## TASK STATEMENT
Only the lines holding "resolution" are wanted. Copy every one from the records below.

## MATERIAL SUPPLIED
◆ ◆ ◆ ◆ ◆
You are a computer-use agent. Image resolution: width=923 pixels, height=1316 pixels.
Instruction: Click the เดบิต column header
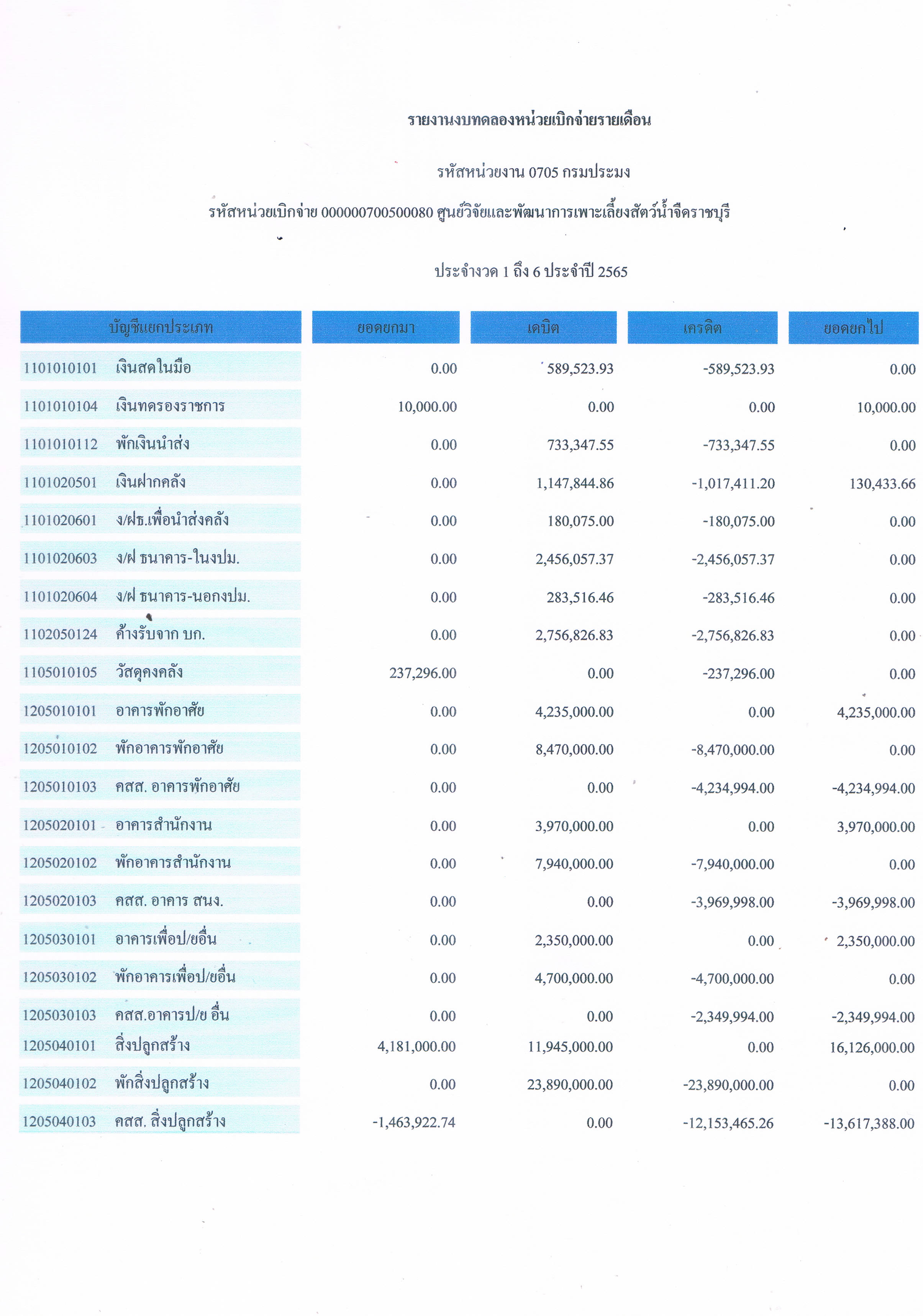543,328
◆ ◆ ◆ ◆ ◆
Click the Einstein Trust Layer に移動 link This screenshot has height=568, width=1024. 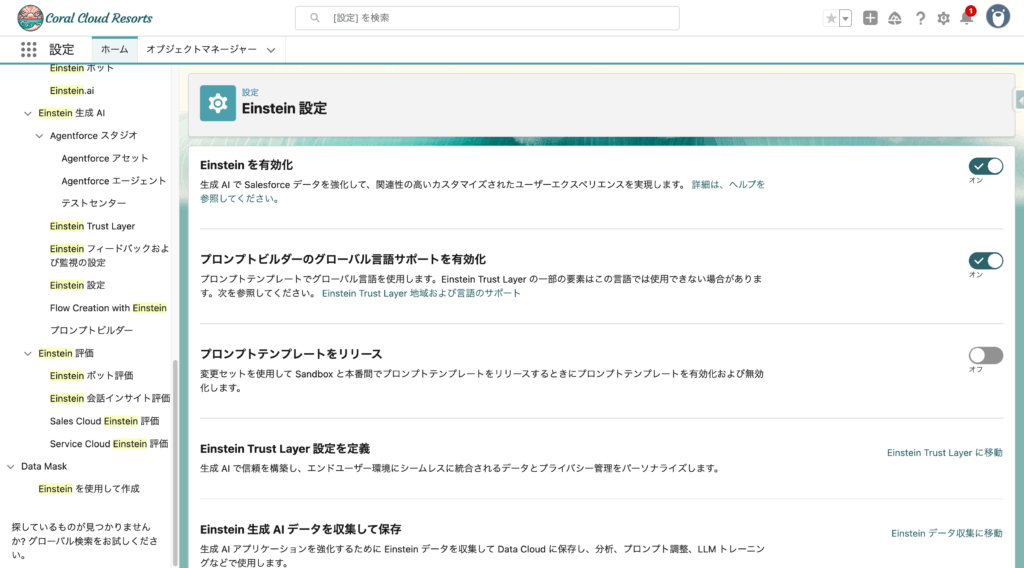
◆ ◆ ◆ ◆ ◆
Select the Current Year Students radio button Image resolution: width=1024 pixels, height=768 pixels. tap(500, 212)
◆ ◆ ◆ ◆ ◆
## ANSWER BELOW
You are a computer-use agent. Image resolution: width=923 pixels, height=1316 pixels.
Select the Current Year Students radio button Image resolution: width=1024 pixels, height=768 pixels. tap(500, 212)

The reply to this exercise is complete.